Niewolnicy roli
Trochę dziwne, bo dla mnie pierwsze skojarzenie z Keanu Reeves to "Na fali", a Hugh Laurie to oczywiście "Czarna Żmija".
Dodałbym jeszcze Elijaha Wooda z jego "wiadomą rolą" :) u niego "niewolnictwo roli" jest aż nazbyt widoczne.
causal/hardcore czekalem, az ktos poda ten przyklad. Wood w ogole nie pasuje do tego zestawienia. Kojarze go z innych filmow w ktorych jak dla mnie byl 100 razy lepszy niz we Wladcy...
Może nie niewolnik roli, ale dla mnie takim "niewolnikiem postaci" jest Rowan Atkinson i jego Jaś Fasola.
Brakuje mi całęj obsady z Friends, szczególnie Matta LeBlanca. Każdy zna Joeyego, ale mało kto Matta.
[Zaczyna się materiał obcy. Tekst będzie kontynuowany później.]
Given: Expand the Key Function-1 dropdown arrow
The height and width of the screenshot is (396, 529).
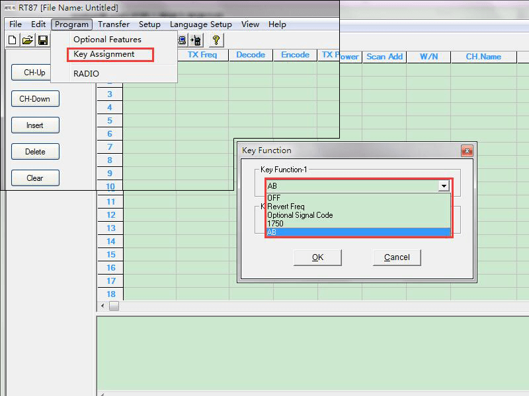Looking at the screenshot, I should click(444, 187).
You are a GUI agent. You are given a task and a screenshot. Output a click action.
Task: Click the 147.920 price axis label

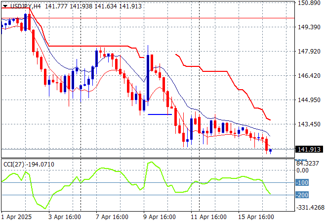(309, 52)
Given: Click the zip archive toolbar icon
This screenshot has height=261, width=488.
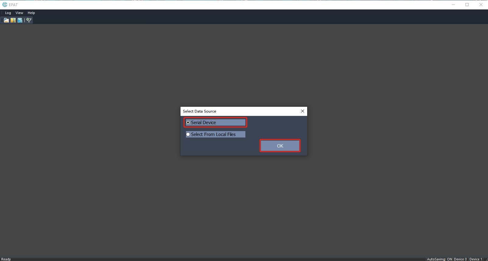Looking at the screenshot, I should 13,20.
W sumie masz dużą rację, michalsergio. Myślę, że to spory problem, gdy aktor kojarzony jest tylko z jedną swoją rolą. Na pewno ma o tym świadomość i działa na niego większa presja w kreowaniu kolejnych postaci filmowych. Na szczęście niektórym się to udaje. Na przykład myślałem, że Duchovnego będę kojarzył zawsze z The X Files i Twin Peaks, ale rolą w Californication zdobył moje uznanie i ani razu nie pomyślałem "o, to Moulder" albo "Denise!". Dla mnie największym "niewolnikiem roli" z polskiego podwórka jest Bartek Żukowski (aka Walduś Kiepski). Gdy zobaczyłem go w Porze Mroku (swoją drogą koszmarny film ;) ) jako hiper ponurego Thorna to nie mogłem przestać się śmiać.
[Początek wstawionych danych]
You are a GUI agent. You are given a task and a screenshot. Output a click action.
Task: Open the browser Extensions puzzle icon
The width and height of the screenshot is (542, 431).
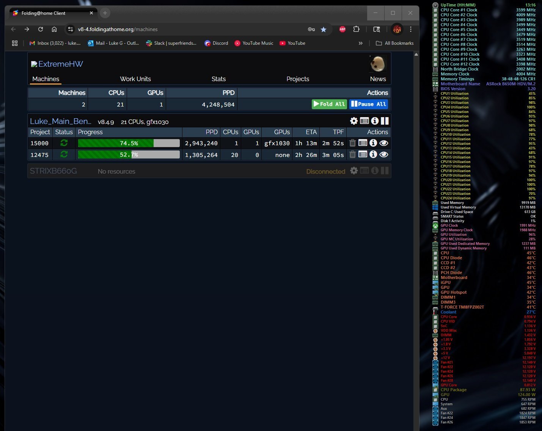click(356, 29)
@veyron96 - Haha, długo się zastanawiałem nad umieszczeniem CAŁEJ obsady Friends, ale zrezygnowałem, bo... materiał rozrastał się do wielkich rozmiarów. ;) @Amazing_Maurice Nad Duchovnym też się długo zastanawiałem, ale faktycznie rola w Californication sporo mu dała - i to na plus. :D No i z Bartkiem Żukowskim masz rację. ;) Właśnie o to mi chodziło, aby kilkoma nazwiskami wywołać dyskusję i ewentualnie pogadać o tym, kogo można jeszcze nazwać 'niewolnikiem roli'.
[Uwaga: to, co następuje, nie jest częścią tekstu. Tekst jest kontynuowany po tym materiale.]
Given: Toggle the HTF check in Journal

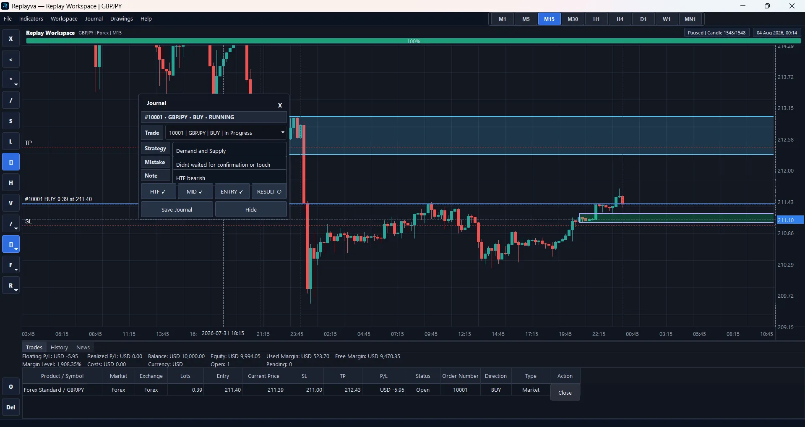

Szkoda, że nie poruszyłeś kwestii aktorów nie tyle zaszufladkowanych z jedną rolą, co raczej z "całym sposobem bycia" - taki De Niro, Pacino, czy Jackson to zawsze ta sama osoba, nieważne czy gra w komedii czy dramacie, czy gra policjanta, czy gangstera, bohatera, czy samotnego ojca trójki dzieci.